Justice Kavanaugh is the lone potential hold-out, and Thomas’s concurrence in McKee clearly targets Brother Brett.
C. Fear and Loathing
The actual malice standard as announced in New York Times provides vast protection for speakers who criticize public figures, with former Justice Byron White even lamenting that the case inaugurated an “almost impossible” burden for plaintiffs to prove defamation. But one man’s burden is another man’s blessing, and the standard offers a stout safeguard for speakers and publishers.
The common law libel standards that Thomas would have the Court return to are especially solicitous to government actors. And Thomas continuously quotes materials that argue for protecting the public reputations of government actors, but especially magistrates and judges. As Thomas observes, however, common law protections for speakers extended only to the public conduct of public men, leaving speakers vulnerable to legal action for commenting on public figures’ private characters.
It is against this common law backdrop, Thomas argues, that the First and Fourteenth Amendments were framed. And under this model, government actors retain a remedy for “their injured reputations.”
It would be difficult to overstate the protections that New York Times’s “actual malice” standard affords speakers and publishers; similarly, it would be difficult to overestimate the impact that overturning that standard would have on those speakers and publishers.
Many authors and scholars have opined at length – including in the New York Times – on the apocalyptic impact that such a ruling would have on free speech.

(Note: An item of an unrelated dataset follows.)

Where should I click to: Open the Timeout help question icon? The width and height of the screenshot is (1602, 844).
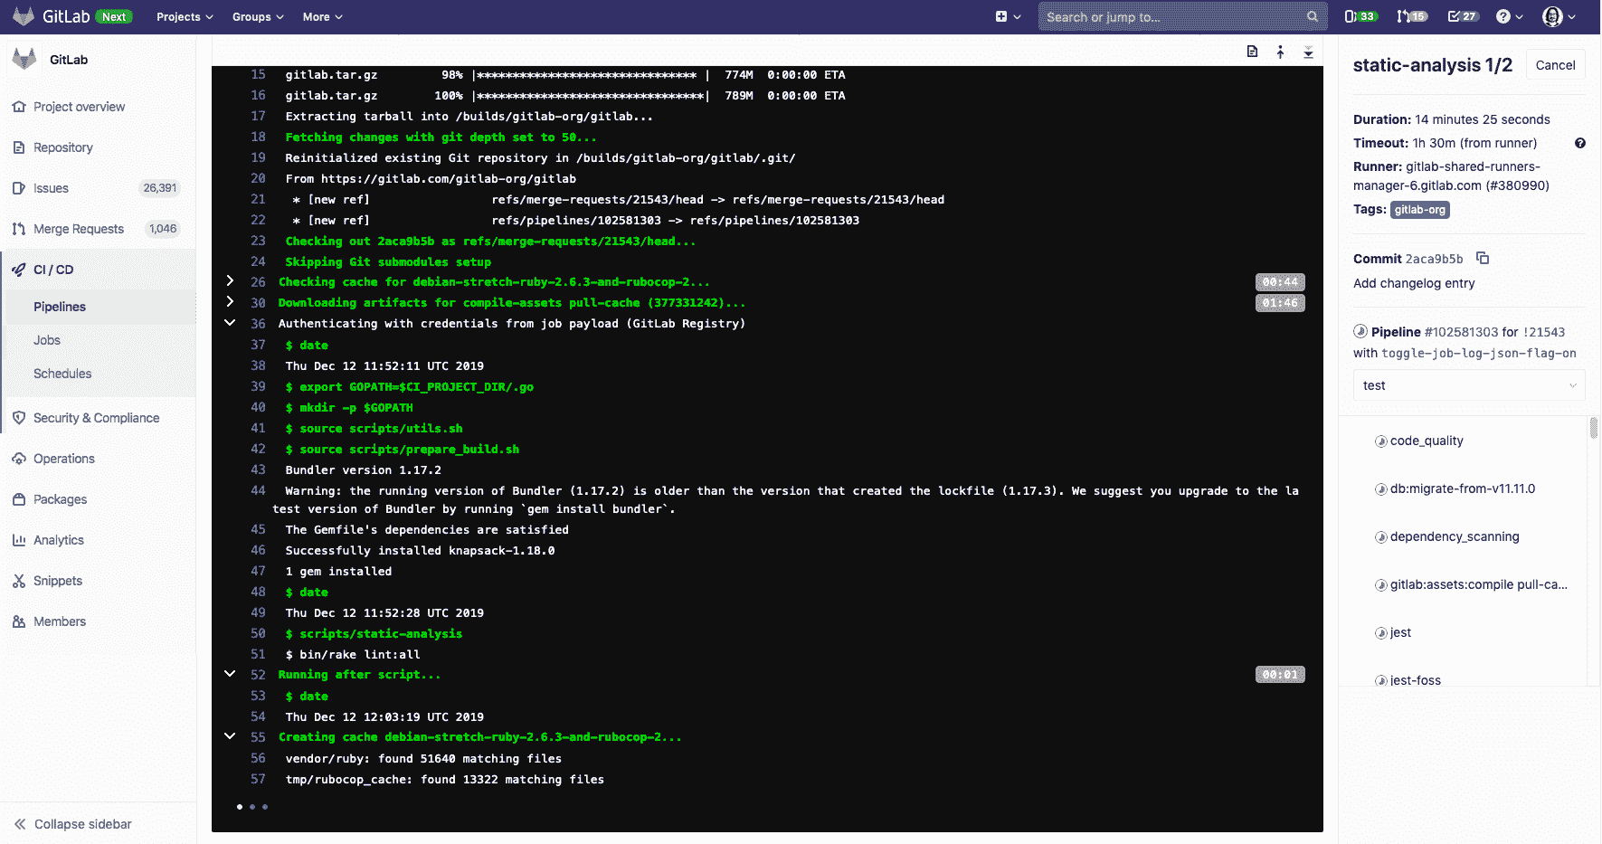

Reverting to common law libel standards would leave speakers incredibly vulnerable – that is, if people even chose to speak at all: this legal vulnerability would surely chill speech, leaving people fearful of the new legal perils of discourse.
But chilling criticism of public figures is arguably Thomas’s intention. Indeed, some people are still upset about Thomas’s treatment so many decades ago. After Kavanaugh’s damaging Senate hearings, so much like his own contentious confirmation, Thomas no doubt targeted the junior Justice with his calculated concurrence in McKee. And Kavanaugh, fearful of future defamation and loathing the invincible speakers who targeted him, will likely be ready and willing to entertain reconsiderations of New York Times.